In the listing below, reproduce the part that opens with the line containing "This screenshot has width=1920, height=1080. Identify" and closes with the line containing "This screenshot has width=1366, height=768.", substituting "stacking order" for "draw order" and leaving everything else unchanged.
## begin LISTED ENTRIES
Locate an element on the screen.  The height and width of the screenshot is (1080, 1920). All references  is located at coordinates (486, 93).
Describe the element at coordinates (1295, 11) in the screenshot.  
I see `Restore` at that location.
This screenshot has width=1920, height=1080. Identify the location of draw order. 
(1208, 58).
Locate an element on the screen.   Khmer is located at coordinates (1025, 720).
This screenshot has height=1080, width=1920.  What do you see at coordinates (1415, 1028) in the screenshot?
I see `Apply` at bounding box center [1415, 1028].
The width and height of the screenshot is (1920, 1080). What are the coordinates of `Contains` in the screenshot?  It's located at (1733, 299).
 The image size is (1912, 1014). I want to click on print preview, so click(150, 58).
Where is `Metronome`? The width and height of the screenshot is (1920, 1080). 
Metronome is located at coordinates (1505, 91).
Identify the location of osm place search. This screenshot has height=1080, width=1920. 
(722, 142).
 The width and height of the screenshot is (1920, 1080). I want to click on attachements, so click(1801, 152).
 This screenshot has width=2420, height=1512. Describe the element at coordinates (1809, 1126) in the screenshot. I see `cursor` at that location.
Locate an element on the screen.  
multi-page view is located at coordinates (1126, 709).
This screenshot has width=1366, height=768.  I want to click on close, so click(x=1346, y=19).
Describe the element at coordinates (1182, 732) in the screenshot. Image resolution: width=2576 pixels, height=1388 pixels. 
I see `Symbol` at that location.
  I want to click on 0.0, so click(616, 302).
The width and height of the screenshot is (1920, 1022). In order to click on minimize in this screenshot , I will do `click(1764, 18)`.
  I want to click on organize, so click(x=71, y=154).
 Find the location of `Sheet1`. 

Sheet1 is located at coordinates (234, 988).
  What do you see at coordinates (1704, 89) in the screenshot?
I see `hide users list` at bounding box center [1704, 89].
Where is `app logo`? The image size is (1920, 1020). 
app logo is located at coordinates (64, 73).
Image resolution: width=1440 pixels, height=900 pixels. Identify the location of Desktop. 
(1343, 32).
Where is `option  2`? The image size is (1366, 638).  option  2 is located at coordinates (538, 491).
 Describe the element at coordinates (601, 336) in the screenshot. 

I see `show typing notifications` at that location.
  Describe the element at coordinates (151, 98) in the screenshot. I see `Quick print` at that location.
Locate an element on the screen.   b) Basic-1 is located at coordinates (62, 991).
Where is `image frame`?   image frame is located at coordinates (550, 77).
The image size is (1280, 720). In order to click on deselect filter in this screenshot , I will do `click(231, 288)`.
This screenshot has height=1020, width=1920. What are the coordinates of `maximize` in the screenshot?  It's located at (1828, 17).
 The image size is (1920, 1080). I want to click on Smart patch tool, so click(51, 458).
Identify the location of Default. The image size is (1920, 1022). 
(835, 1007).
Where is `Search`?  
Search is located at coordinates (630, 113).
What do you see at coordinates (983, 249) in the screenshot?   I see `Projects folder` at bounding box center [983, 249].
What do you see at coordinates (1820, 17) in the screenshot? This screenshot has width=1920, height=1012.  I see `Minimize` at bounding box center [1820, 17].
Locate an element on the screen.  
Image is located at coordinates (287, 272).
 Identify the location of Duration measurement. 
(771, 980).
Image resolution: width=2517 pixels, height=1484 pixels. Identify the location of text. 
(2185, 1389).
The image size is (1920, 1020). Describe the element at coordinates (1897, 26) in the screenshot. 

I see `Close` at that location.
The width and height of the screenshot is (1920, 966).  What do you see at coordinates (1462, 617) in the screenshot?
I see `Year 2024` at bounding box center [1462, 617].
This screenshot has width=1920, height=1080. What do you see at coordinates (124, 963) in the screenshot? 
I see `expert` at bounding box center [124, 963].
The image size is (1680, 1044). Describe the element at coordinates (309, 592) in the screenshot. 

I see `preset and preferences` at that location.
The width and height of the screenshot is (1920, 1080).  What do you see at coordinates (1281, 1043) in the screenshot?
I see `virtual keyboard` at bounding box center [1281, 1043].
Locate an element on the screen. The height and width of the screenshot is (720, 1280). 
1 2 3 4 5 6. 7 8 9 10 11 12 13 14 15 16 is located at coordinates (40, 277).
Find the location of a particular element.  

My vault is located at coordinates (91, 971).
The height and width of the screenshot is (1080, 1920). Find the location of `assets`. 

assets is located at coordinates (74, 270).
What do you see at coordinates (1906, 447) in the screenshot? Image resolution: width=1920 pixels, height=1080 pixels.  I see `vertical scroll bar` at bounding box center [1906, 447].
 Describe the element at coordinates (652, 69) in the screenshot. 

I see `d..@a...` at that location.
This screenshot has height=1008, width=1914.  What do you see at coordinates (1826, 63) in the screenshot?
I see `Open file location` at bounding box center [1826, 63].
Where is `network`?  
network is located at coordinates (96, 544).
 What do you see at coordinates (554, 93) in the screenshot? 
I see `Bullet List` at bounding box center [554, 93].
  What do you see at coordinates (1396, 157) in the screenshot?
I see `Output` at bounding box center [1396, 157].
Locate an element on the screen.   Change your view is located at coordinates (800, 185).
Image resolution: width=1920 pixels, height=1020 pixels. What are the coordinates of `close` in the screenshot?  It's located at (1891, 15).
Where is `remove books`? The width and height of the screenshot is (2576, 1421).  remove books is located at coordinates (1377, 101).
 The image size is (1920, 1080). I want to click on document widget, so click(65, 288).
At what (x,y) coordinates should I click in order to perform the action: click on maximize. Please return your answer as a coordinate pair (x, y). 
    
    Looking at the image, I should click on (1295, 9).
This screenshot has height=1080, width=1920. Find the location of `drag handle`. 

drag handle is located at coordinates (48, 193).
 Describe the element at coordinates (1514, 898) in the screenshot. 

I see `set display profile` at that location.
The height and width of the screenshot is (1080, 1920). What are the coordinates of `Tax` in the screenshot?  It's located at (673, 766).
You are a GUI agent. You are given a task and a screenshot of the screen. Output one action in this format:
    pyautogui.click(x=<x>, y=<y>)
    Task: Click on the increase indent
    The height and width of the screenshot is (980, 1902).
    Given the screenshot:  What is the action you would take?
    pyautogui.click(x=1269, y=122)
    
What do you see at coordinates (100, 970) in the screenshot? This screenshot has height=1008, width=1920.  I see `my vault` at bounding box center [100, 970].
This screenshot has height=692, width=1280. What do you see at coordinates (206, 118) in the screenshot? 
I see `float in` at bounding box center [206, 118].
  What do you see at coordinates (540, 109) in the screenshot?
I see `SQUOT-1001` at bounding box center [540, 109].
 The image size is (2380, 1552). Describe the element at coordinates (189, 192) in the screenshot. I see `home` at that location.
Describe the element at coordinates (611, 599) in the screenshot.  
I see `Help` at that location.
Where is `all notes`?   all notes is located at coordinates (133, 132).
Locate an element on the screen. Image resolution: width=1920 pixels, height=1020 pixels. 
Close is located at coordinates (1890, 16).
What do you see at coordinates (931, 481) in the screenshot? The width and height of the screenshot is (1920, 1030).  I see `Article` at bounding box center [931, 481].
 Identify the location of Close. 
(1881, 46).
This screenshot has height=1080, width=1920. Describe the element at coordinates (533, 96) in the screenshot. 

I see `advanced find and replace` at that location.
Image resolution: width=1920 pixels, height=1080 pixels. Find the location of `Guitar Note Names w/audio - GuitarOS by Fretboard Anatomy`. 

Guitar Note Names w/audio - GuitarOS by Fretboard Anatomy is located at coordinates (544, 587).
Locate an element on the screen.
## end LISTED ENTRIES
(ANSWER TO THIS TASK):
This screenshot has width=1920, height=1080. Identify the location of stacking order. 
(1208, 58).
Locate an element on the screen.   Khmer is located at coordinates (1025, 720).
This screenshot has height=1080, width=1920.  What do you see at coordinates (1415, 1028) in the screenshot?
I see `Apply` at bounding box center [1415, 1028].
The width and height of the screenshot is (1920, 1080). What are the coordinates of `Contains` in the screenshot?  It's located at (1733, 299).
 The image size is (1912, 1014). I want to click on print preview, so click(150, 58).
Where is `Metronome`? The width and height of the screenshot is (1920, 1080). 
Metronome is located at coordinates (1505, 91).
Identify the location of osm place search. This screenshot has height=1080, width=1920. 
(722, 142).
 The width and height of the screenshot is (1920, 1080). I want to click on attachements, so click(1801, 152).
 This screenshot has width=2420, height=1512. Describe the element at coordinates (1809, 1126) in the screenshot. I see `cursor` at that location.
Locate an element on the screen.  
multi-page view is located at coordinates (1126, 709).
This screenshot has width=1366, height=768.  I want to click on close, so click(x=1346, y=19).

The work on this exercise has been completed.